A knack for journalism and a commitment to the success of minorities in the media are qualities that earned a Detroit high school senior a full-ride scholarship to Central Michigan University. Darnell Lyndon Gardner Jr. of Detroit has been selected to receive CMU's most prestigious journalism scholarship -- an award worth nearly $80,000.
As the 2009 recipient of CMU's Lem Tucker Journalism Scholarship, Gardner, a student at Davis Aerospace Technical High School, receives a four-year scholarship covering tuition and room and board. The Lem Tucker Journalism Scholarship is named for CMU alumnus and Saginaw native Lem Tucker, who graduated in 1960. Tucker worked for three major television networks and earned two Emmy awards before his death in 1991.
Gardner will be honored May 14 during the Lem Tucker Journalism Scholarship and Media Leadership Speaker Series event at the Atheneum Hotel in Detroit's Greektown. The event will feature four-time Pulitzer Prize nominee Michele Norris, host of National Public Radio's "All Things Considered," as keynote speaker.
Gardner, editor-in-chief of his high school newspaper, wrote in his application essay, "Journalism, as part of the media, is the best way to further force prejudice out of the American zeitgeist and into the history books. Lem Tucker's work in journalism set a reputable standard for all journalists, minority and non-minority alike.

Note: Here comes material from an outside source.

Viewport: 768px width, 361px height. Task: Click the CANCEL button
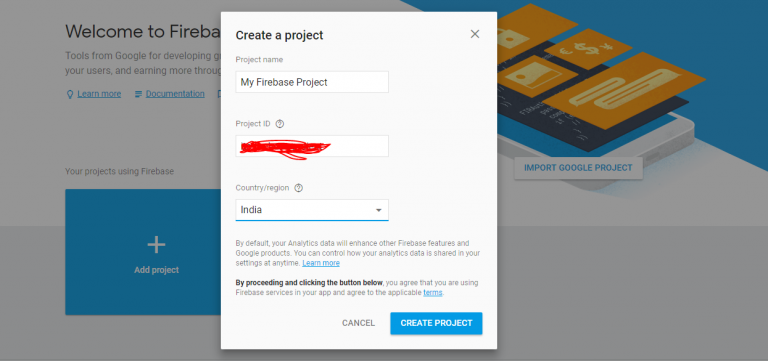[359, 323]
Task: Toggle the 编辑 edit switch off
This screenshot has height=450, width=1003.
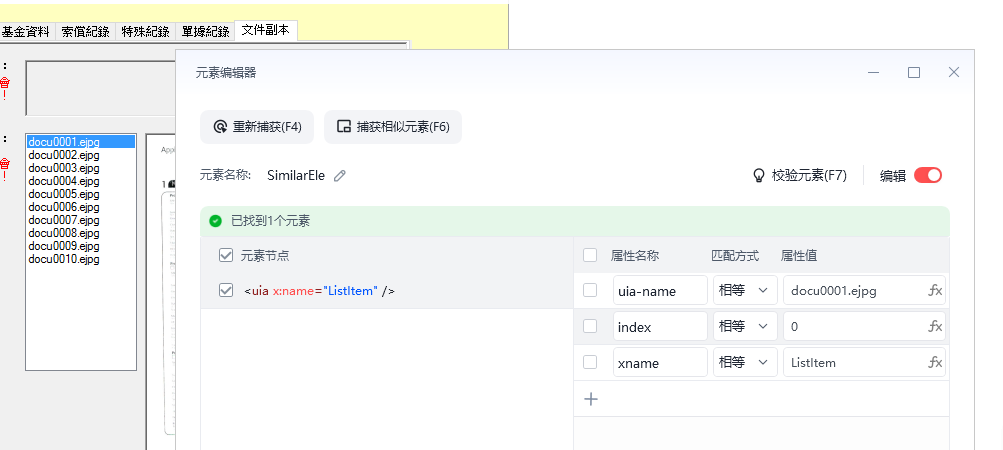Action: point(928,175)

Through print journalism, I hope to advocate for those whose voices are often silenced or overlooked..."
True to his philosophy, Gardner penned an April 2008 Detroit Free Press opinion piece about the state of Detroit's schools, neighborhoods and politics that led one Free Press editor to call him "one of the city's great literary hopes" and to say that Gardner's "voice -- clear, forceful, well reasoned -- was a clarion of sanity at a time of unprecedented craziness in Detroit." Several Detroit media outlets interviewed Gardner about the piece, which received national response.

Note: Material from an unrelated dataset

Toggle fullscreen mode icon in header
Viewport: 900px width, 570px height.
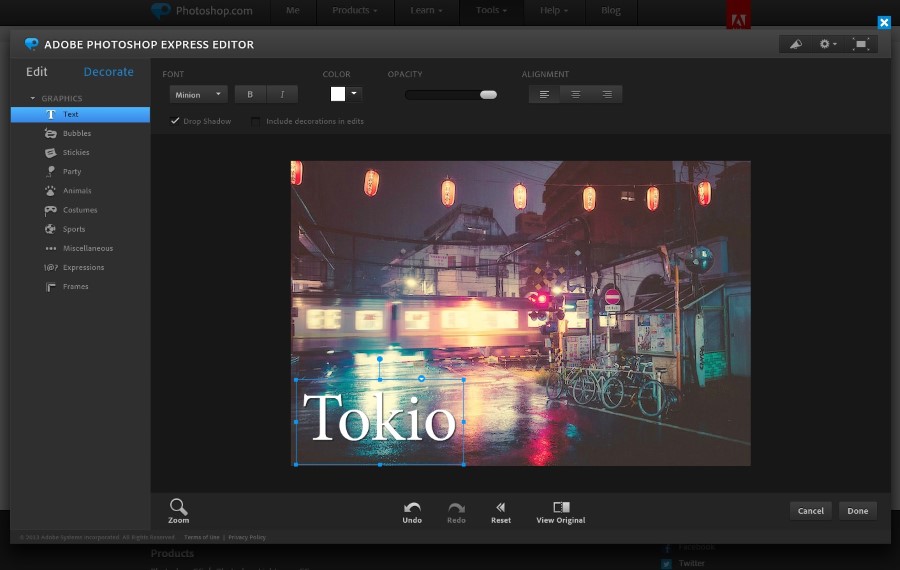pos(860,44)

He went on to serve as a summer apprentice at the Free Press, writing articles and guest blogs, as well as providing photographs, for the paper and its Web site.
"Darnell is a gifted writer and an extremely promising young journalist; he asks the kinds of questions that we all should be asking and will continue to ask them until they're answered," said Diane Krider, interim dean of CMU's College of Communication and Fine Arts. "He will be sure to carry out the Lem Tucker legacy and we are excited to see him excel as a student at Central Michigan University."
Gardner participated in Focus: HOPE's Excel Photography Program and "Focus on the Mission" diversity program, both from 2005 to 2008. He also has attended Interlochen Summer Arts Camp, participated in the Henry Ford Health System high school internship program and was invited to participate in a WXYZ-TV town hall meeting featuring Bill Cosby.
Among Garnder's charitable and philanthropic endeavors are volunteering with such causes as Habitat for Humanity and Motor City Makeover, participating in Health Alliance Plan's charity bowl-a-thon, and providing lawn maintenance for a neighbor.
"Darnell doesn't sit back; he takes action, and his writing is his gift," wrote one mentor in their letter of recommendation. "Very mature for his age, Darnell has a sense of responsibility to his community and given this opportunity he would continue to shine."